The dawn of another sleepless night. Your breathing shallow, sporadic…every interval, more and more distant. “It” was lurking at every corner, making “it’s” presence known, felt…making my body stand on edge. “It” had been announced months ago, AND, maybe we had “accepted it”, but the thought that “it” was…almost here was just so unnerving.
Your little frail body, almost a shell of what you had been, finally at peace; finally the screams, “Help, me Mom!” had been quieted. The horrible flow of you vomiting your insides had stopped. Finally, you lay oh so peaceful, not writhing in pain. BUT what was the cost?
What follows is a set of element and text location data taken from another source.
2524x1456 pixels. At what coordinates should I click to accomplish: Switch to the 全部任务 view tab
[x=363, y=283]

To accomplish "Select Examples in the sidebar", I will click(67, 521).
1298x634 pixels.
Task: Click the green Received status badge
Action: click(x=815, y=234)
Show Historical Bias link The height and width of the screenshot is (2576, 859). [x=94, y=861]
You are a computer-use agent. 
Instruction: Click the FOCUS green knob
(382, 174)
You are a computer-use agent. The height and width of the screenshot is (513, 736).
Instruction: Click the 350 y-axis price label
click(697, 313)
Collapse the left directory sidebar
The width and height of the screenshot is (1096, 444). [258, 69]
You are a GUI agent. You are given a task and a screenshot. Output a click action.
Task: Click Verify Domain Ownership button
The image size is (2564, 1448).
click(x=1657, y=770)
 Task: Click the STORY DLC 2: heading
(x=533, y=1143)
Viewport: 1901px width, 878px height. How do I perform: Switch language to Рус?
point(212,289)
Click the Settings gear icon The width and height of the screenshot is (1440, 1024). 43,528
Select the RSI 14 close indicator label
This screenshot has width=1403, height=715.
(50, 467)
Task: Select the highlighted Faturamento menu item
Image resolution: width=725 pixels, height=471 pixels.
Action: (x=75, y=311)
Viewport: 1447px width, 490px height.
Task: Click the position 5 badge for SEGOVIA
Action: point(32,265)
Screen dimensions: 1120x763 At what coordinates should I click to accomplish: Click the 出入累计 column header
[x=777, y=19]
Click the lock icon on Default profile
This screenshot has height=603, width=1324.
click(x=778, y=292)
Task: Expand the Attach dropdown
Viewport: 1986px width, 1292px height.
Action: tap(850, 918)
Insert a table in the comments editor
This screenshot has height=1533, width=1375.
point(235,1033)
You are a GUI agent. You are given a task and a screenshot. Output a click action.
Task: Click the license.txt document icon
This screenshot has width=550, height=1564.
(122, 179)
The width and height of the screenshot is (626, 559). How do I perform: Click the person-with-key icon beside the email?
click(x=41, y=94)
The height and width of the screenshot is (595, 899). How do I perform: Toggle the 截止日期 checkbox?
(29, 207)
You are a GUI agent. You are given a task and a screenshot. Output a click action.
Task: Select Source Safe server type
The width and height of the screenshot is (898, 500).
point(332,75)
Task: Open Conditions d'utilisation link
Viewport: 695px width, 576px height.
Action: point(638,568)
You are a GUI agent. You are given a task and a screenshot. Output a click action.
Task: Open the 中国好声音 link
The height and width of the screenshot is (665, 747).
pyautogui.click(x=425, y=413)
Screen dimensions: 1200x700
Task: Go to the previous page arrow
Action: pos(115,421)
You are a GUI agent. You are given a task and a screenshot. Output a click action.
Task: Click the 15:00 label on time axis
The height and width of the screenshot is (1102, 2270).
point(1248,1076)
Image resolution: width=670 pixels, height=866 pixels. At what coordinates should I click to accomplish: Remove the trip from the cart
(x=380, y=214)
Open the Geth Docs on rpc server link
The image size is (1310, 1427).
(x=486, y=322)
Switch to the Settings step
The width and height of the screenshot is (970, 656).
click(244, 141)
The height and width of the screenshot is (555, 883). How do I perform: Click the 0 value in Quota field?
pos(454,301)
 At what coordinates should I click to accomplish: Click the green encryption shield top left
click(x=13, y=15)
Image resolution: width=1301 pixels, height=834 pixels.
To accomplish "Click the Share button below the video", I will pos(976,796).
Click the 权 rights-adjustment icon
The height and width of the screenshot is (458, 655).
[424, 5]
At times begging The Father to take you already. At times clinging to every last second of life…wishing for one last
…Hug, smile, giggle, even a grouchy face, anything…one last MOMMIE…
I’m playing one of your favorite songs, trying to sing to you…YOU breathed in ANDDDDDDDDDDDDDDDDDDDDDDDDDD it was over!!!
My heart pulverized into a gazillion pieces…
I know You are at peace in the very safest place you can ever be. I know I will see You again. I know…I know…I know…
How do I convince my aching arms that they will hold You, again? How do I tell my ears that they will hear Your voice, again? How do I tell my eyes that they will see You, again? How do I tell the fragments of my heart to beat, again?